Drop the pictures; give again exactly the lines from the one holding "Screen dimensions: 271x258" through the end of the data.

====== The data ======

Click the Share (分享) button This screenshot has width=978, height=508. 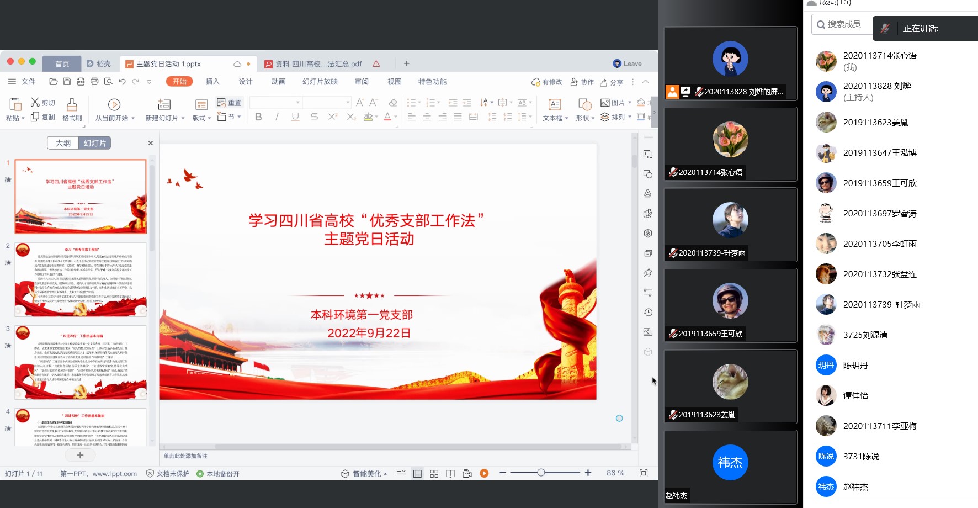pyautogui.click(x=612, y=82)

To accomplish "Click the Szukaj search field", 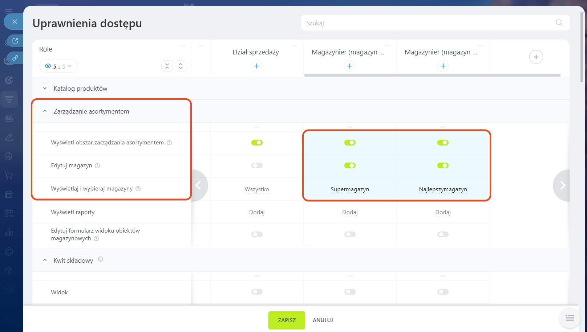I will [429, 23].
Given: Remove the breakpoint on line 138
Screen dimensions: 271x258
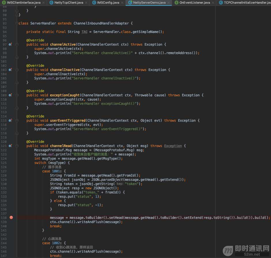Looking at the screenshot, I should tap(11, 218).
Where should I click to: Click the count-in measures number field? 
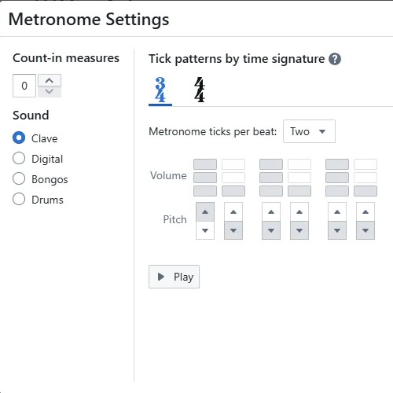(x=24, y=86)

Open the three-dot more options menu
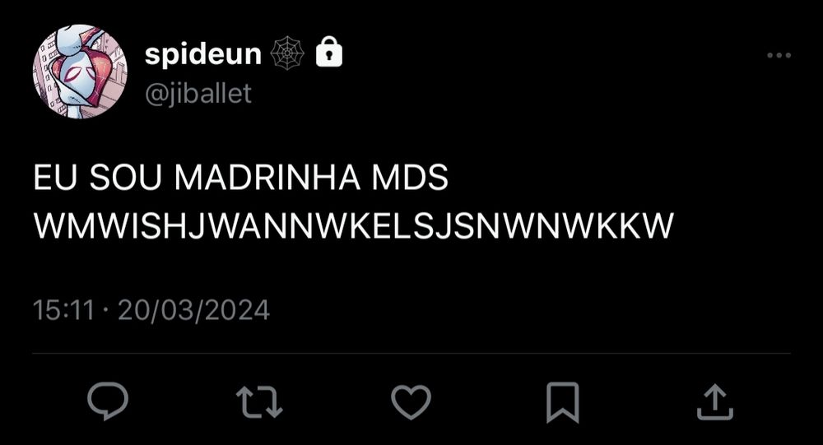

======

| Solved exercise |
Screen dimensions: 271x258
Looking at the screenshot, I should tap(11, 218).
Where should I click to: Click the count-in measures number field? 
(x=24, y=86)

Open the three-dot more options menu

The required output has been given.